We interviewed officials from the Financial Crimes Enforcement Network, Commodity Futures Trading Commission, and Securities and Exchange Commission about coordination efforts that have been made across agencies regulating virtual currencies. We also interviewed tax practitioners, tax attorneys, virtual currency industry advocates, and virtual currency exchange executives about virtual currency tax compliance issues. We took a snowball sampling approach to identify the outside stakeholders we interviewed, which involved asking stakeholders we interviewed for recommendations of others we should contact to gain additional insight into virtual currency tax compliance, and we assessed their qualifications and independence. In total, we interviewed five individual stakeholders in addition to representatives of 10 entities with expertise in tax issues related to virtual currency. Although results from these interviews are not generalizable, they provide insight into what is known about tax compliance and the steps IRS has taken to address virtual currency tax compliance risks.

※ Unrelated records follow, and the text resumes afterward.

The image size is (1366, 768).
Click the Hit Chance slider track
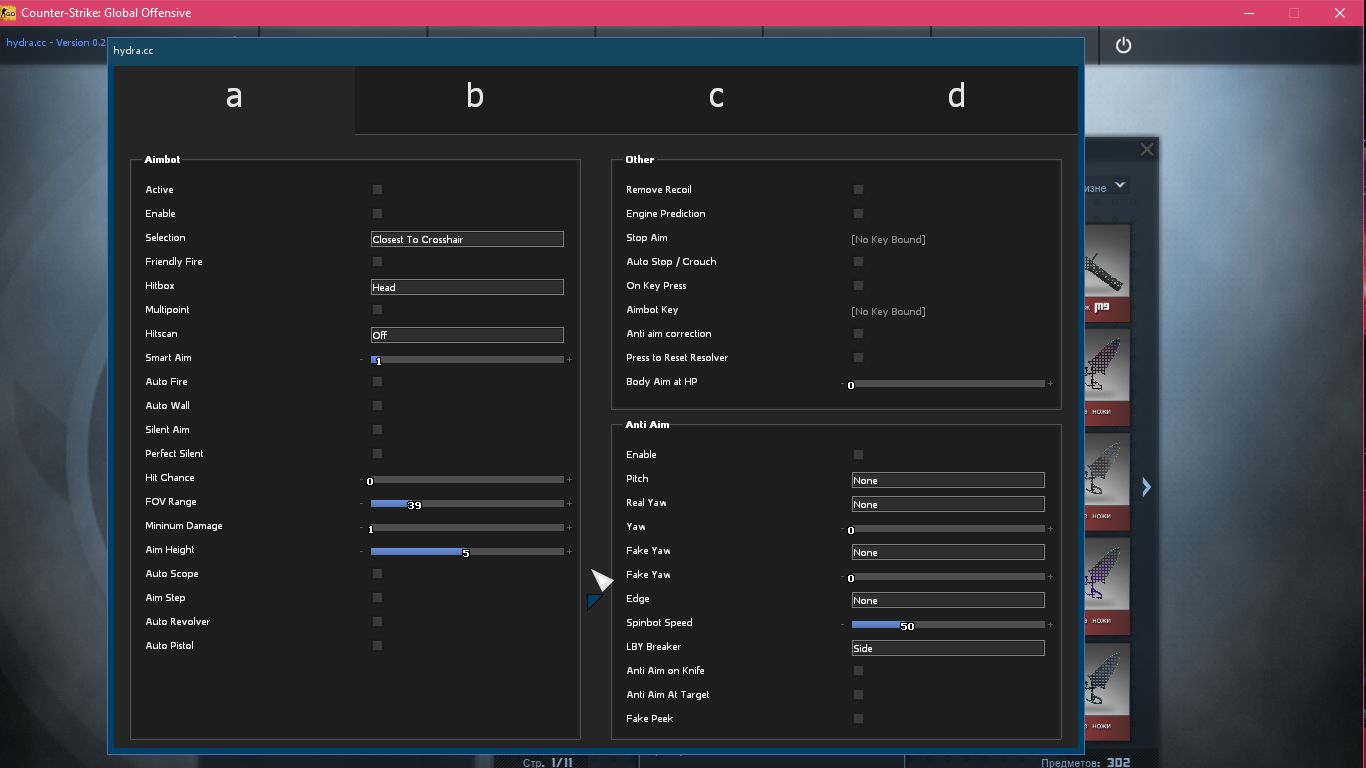pos(467,480)
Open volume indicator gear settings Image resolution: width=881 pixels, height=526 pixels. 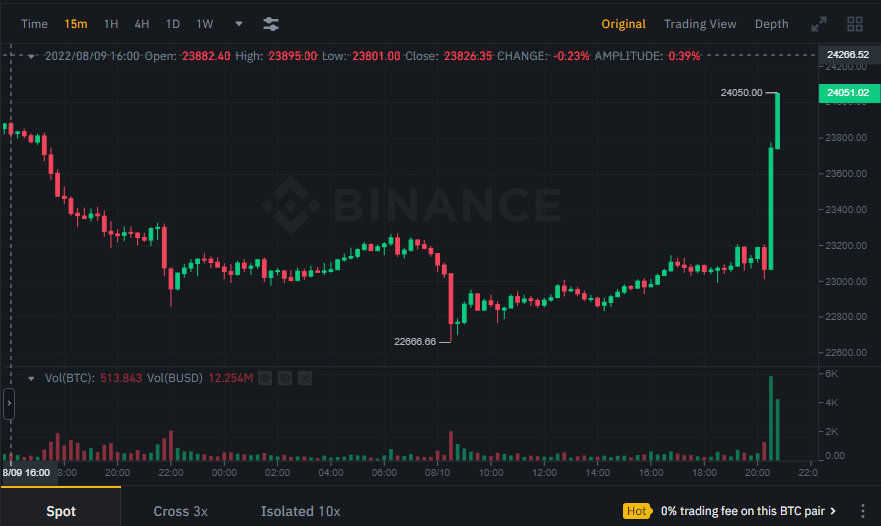point(285,378)
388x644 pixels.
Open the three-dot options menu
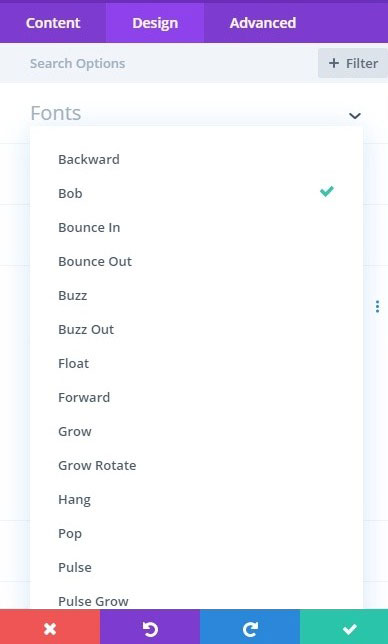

To evaluate the extent to which IRS's virtual currency guidance meets taxpayer needs, we identified and analyzed all of the guidance and statements IRS has published about tax compliance for virtual currencies. To identify these documents, we searched IRS's website and interviewed IRS officials. According to IRS officials, Notice 2014-21, issued in March 2014, and Revenue Ruling 2019-24 and Frequently Asked Questions (FAQs), issued in October 2019, are the only IRS guidance specific to virtual currencies.

We also reviewed and analyzed all of the public comments IRS had received on Notice 2014-21 as of August 19, 2019, to determine the concerns raised about virtual currency tax compliance. IRS sent us 229 public comments. We identified 25 of the comments as not applicable because they were not related to Notice 2014-21, were duplicate comments, or were otherwise not relevant. Two reviewers coded the content of the 204 applicable public comments and grouped them into 13 different thematic categories. We developed these categories based on the topics or issues that commenters identified. We assigned each separate issue raised by a comment to an existing category unless it did not relate to any of the existing categories, in which case we created a new category. We also recorded the date the comment was submitted and the occupation of the commenter, if specified in the comment.

To assess the reliability of these data, we reviewed relevant documentation and consulted knowledgeable IRS officials. Specifically, we requested information from IRS's Office of Chief Counsel to identify the quality controls in place to help ensure all comments are processed. We determined that the data were sufficiently reliable for our purposes. The information we obtained from these comments may not be representative of the viewpoints of the entire U.S. public.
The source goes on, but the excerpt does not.